London Fashion Week will always be all about discovering raw talent, and few are rawer, and cooler, than Charles Jeffrey. He staged the first proper fashion moment in the menswear season here courtesy of his Loverboy show – a meeting of Tudor urchins, Hogarthian villains and mantilla-clad duchesses.

Charles Jeffrey's first standalone show



A finalist in the LVMH Prize – whose winner will be announced next week – Charles Jeffrey is an in-your-face designer whose oeuvre is all about the liberating power of parties.
 
“It’s about the euphoric unity of debauchery,” he explained in a packed backstage. This is a designer who dyes his hair gold, rouges his cheeks and likes red eyeshadow.

His show opened with a performance by Theo Adams Company, with groups of dancers bedecked in cardboard and papier-mâché boxes, leaves, petals and paraphernalia – all in pink – out of which the models emerged.
 
The collection was essentially a cast of characters: multi-buckle tartan punks; Elizabethan courtiers in leather blousons trimmed with zips; broad striped gangster suits; hussar jackets with gold frogging worn over white boxing boots.
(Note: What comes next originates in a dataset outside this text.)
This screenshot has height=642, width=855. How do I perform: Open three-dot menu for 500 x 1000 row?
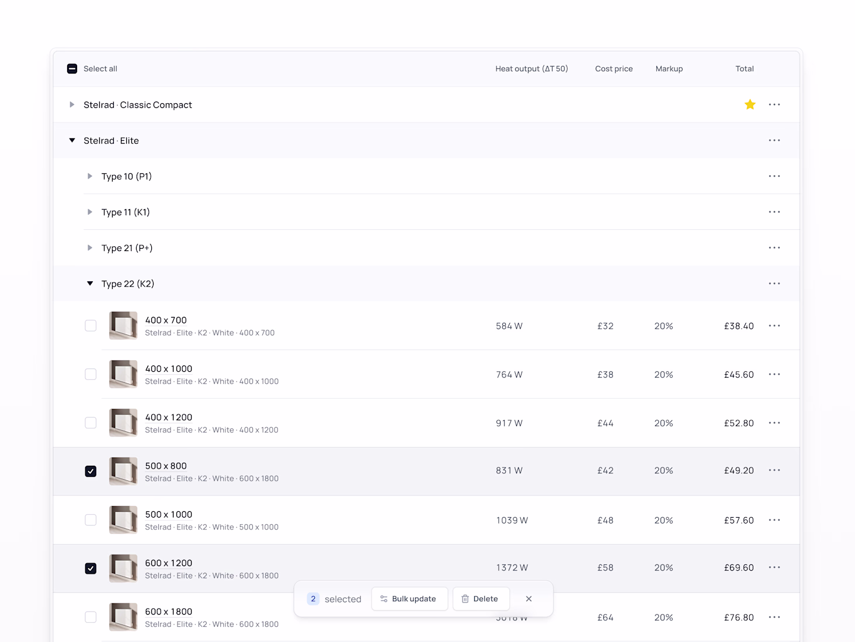(x=774, y=520)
Climaxing with a lanky 'bride' with a blue face, dressed in a painted white crinoline covered with hearts and motifs.

In a weekend dominated by the shock election result, this self-consciously political Scotsman also sent out absurdist mock newspaper headline T-Shirts, part of an overall anti-print media mood in London this season. One T-Shirt from a newspaper called The Scottish Basic, read, “Postman Beats Lavendar Bush!”
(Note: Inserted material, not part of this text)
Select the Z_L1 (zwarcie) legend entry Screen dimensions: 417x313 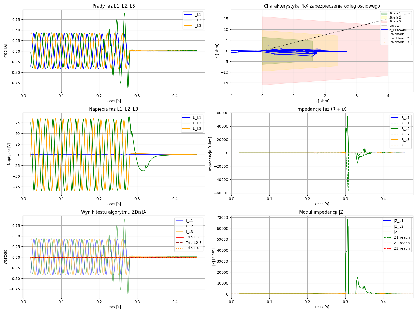[x=400, y=30]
Charles Jeffrey Loverboy SS18 collection


In his first standalone show, Jeffrey took his bow with an extended tour of the catwalk inside 180 Strand, an uncompleted office building looking out on the Thames where  most of the menswear shows are staged. The audience greeted him with extended applause and cheers like some conquering rock star. Which is what Jeffrey has become, thanks to his legendary Loverboy once-monthly party nights in Dalston, where attendees daub their faces with paint and wear outrageous costumes. Those bashes even paid for his tuition to complete an MA at St Martins in 2015.

Credit to LVMH for having spotted Jeffrey early on in his career. He is still very much an unpolished creator, but if his rapid trajectory continues, some continental brand will eventually be smart enough to name him its creative director.